MATERIALS PROVIDED.
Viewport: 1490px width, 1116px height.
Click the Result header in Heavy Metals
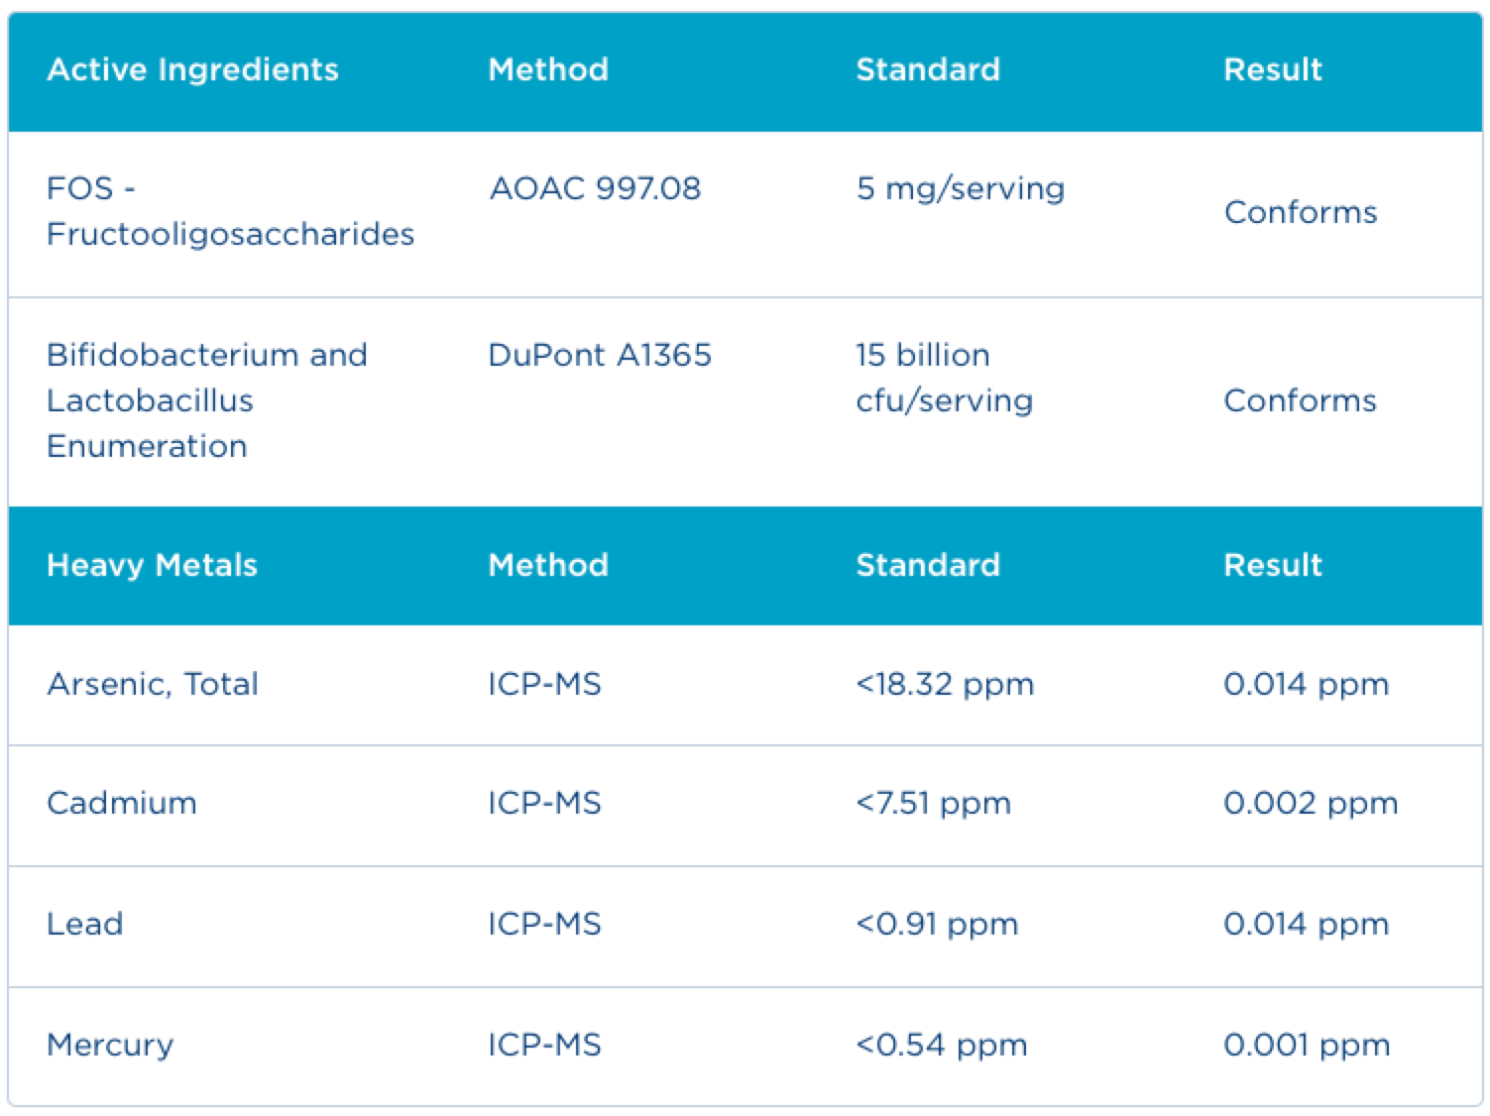[1273, 565]
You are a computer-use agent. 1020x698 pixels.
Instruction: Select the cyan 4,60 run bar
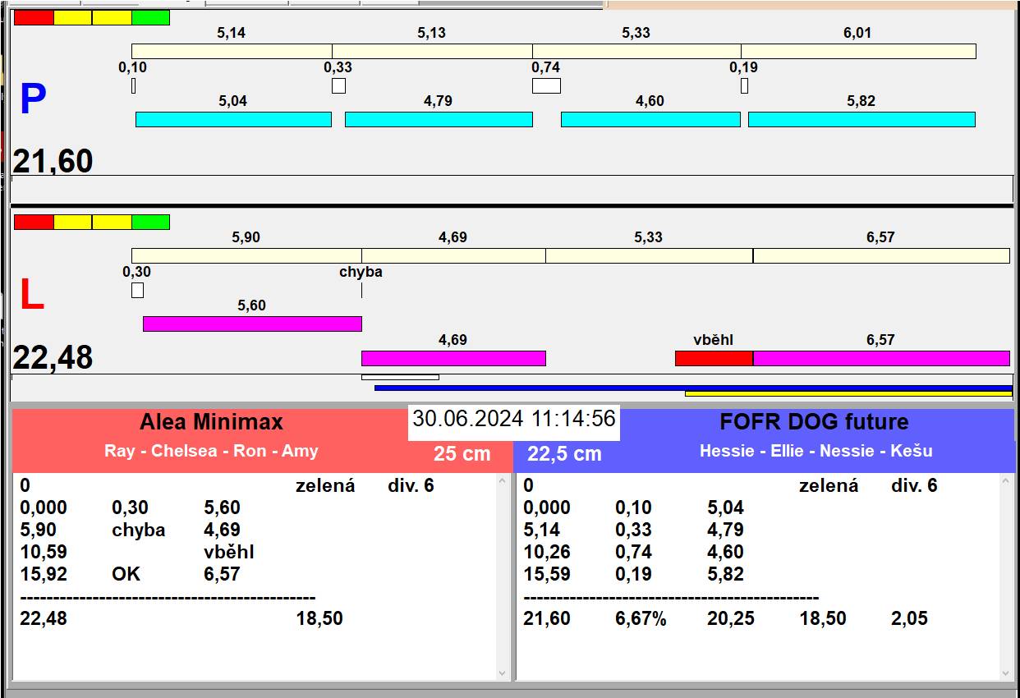(650, 120)
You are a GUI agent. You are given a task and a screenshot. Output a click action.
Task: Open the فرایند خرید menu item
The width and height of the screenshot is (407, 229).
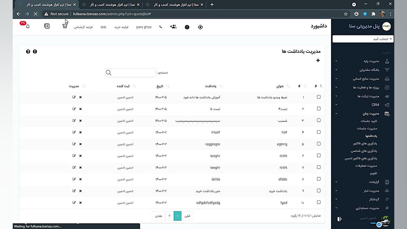coord(121,27)
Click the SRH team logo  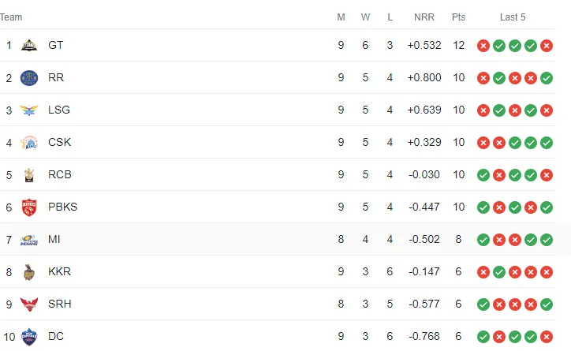29,304
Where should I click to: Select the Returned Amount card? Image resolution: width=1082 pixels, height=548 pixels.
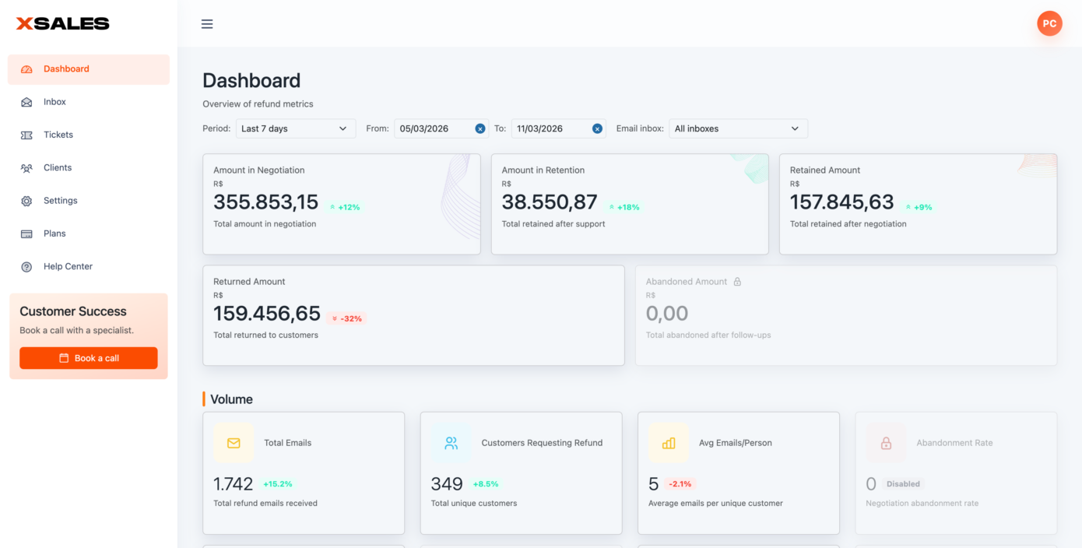(x=413, y=315)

INSTRUCTIONS TO FOLLOW.
From the first line of the entries above down to the line holding "Task: Open the فرایند خرید menu item", quote each line exactly and nothing else, skipping pictures.

YOUR SOLUTION.
Viewport: 1490px width, 1116px height.
Click the Result header in Heavy Metals
[1273, 565]
You are a computer-use agent. 1020x698 pixels.
Instruction: Select the cyan 4,60 run bar
(650, 120)
You are a GUI agent. You are given a task and a screenshot. Output a click action.
Task: Open the فرایند خرید menu item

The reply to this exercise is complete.